STUDY TEXT

DWKC-DTV
- Metro Manila; Philippines;
- City: Mandaluyong
- Channels: Digital: 31 (UHF) (ISDB-T); Virtual: 31.01;

Programming
- Subchannels: See list of subchannels
- Affiliations: 31.1: PRTV Prime Media; 31.2: Knowledge Channel; 31.3: RESERVED; 31.4: Bilyonaryo News Channel; 31.5: D8TV;

Ownership
- Owner: Broadcast Enterprises and Affiliated Media, Inc.

History
- First air date: October 31, 1993; 32 years ago
- Last air date: December 31, 2021; 4 years ago (Analog TV broadcast)
- Former call signs: DWKC-TV (1993–2003, 2011–21)
- Former channel numbers: Analog: 31 (UHF, 1993–2003, 2011–21); Digital: 32 (UHF, 2014–20); 50 (UHF, 2020–22);
- Former affiliations: Cinema Television (CTV) (1993–2000); E! Philippines (2000–2003); Silent (2003–11); The Game Channel (2011–12); CHASE (2011–12); Jack City (2012–14); BEAM TV (2014–21); Shop TV (2016–18); Pop Life (2019); Inquirer 990 TV (2020); DepEd TV (2021–22);
- Call sign meaning: derived from former sister station DWKC-FM

Technical information
- Licensing authority: NTC
- Power: 5 kW
- ERP: 25 kW
- Transmitter coordinates: 14°36′37.4″N 121°9′25.4″E﻿ / ﻿14.610389°N 121.157056°E

Links
- Website: www.beam.com.ph

= DWKC-DTV =

DWKC-DTV (channel 31) is a digital-only television station in Metro Manila, Philippines, serving as the flagship of Broadcast Enterprises and Affiliated Media, Inc. Its main office is located at the 3rd floor, Globe Telecom Plaza 1, Pioneer Street corner Madison St., Mandaluyong City, Metro Manila while its transmitter and master control is located at Palos Verdes Subdivision, Sumulong Highway, Barangay Santa Cruz, Antipolo City, Rizal Province.

==History==
===As CTV-31===
On October 31, 1993, Radio Mindanao Network became the second radio-based network to launch a TV station called Cinema Television 31 (CTV-31) through its flagship station, DWKC-TV. An all-movie channel, its programming included a presentation of Filipino and Hollywood movies respectively, and programs from E!, an American cable channel. It is the first UHF station to be inspired by the format of a cable movie channel. The station once clinched a top spot for its TV ratings in all UHF stations.

SOURCE MATERIAL
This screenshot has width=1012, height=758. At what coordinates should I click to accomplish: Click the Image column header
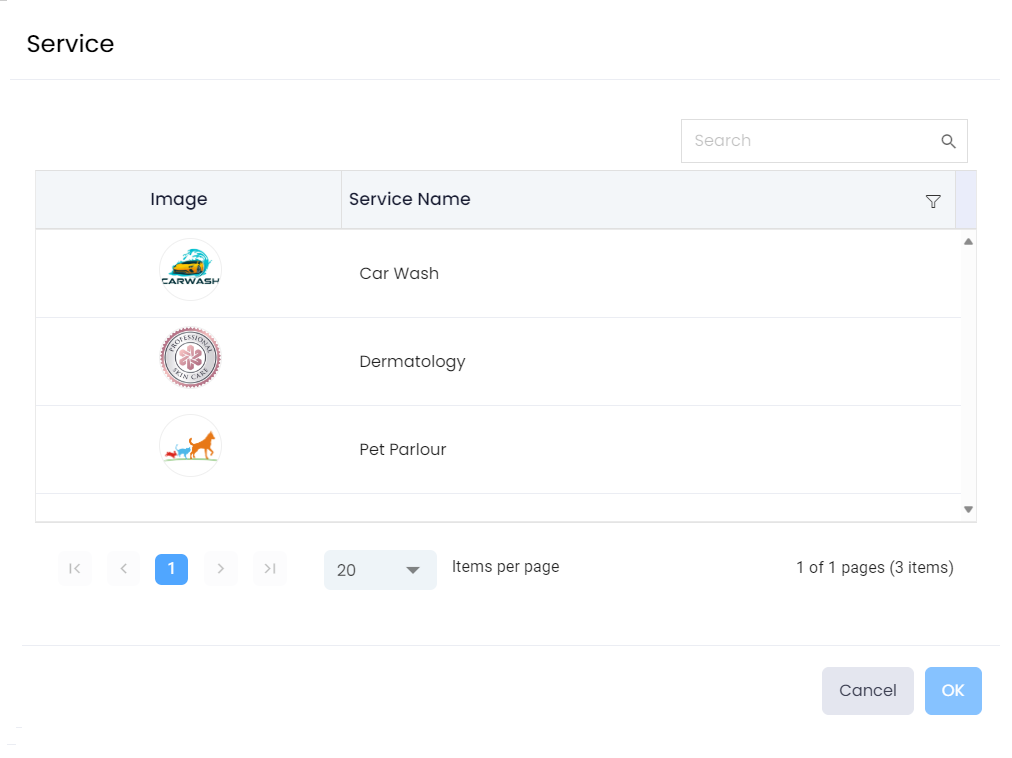[179, 200]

ASSIGNMENT A
According to the DWKC-DTV article, where does the station's call sign come from?
ASSIGNMENT B
Resume the DWKC-DTV article after its last sentence, carrying on its account of the station's history.

RESPONSE AREA A
The station's call sign comes from DWKC-FM, its former sister station.

RESPONSE AREA B
However, because of the broadcasting rules assigned by National Telecommunications Commission and the matter that they acquired the broadcast rights from E!, CTV-31 stopped its broadcast in September 2000, exacerbated by stiff competition from Studio 23 (now known as S+A, and later IZTV/Aliw 23), a UHF rival operated by ABS-CBN Corporation through AMCARA Broadcasting Network.
.

===E! Philippines 31 and ceased transmission===

E! Philippines Channel 31 logo from 2000 to 2003

In September 2000, E! and RMN announced its partnership to relaunch CTV into E! Philippines Channel 31, with its broadcasting extended into 12 hours. But in 2003, it reduced its broadcasts into 6 broadcasting-hours, from 6:00 PM to 12:00 MN. Some of E!'s programs were brought to the Philippines and remade in a local version, one of which was Wild On! Philippines. However, on June 1, 2003, RMN decided to cease their operations on TV due to financial constraints and poor television ratings as well as increasing losses and debts brought about by few advertisers (e.g. Fortune Tobacco Corporation; now PMFTC), and somehow to focus only on their 2 radio networks (RMN and iFM). There were several religious groups who had wished to acquire block programming of E! Philippines, but RMN refused to accept their offers. Some programs of E! were broadcast later to Q (now GTV, current aired over Channel 27) via E! on Q, ETC (now SolarFlix, aired over SBN), Solar News Channel (aired over RPN), and Velvet (now defunct).

From July 2011 to December 31, 2019, E! (now defunct) has been available on most major cable/satellite systems in the Philippines distributed by Universal Networks International (a subsidiary of NBCUniversal).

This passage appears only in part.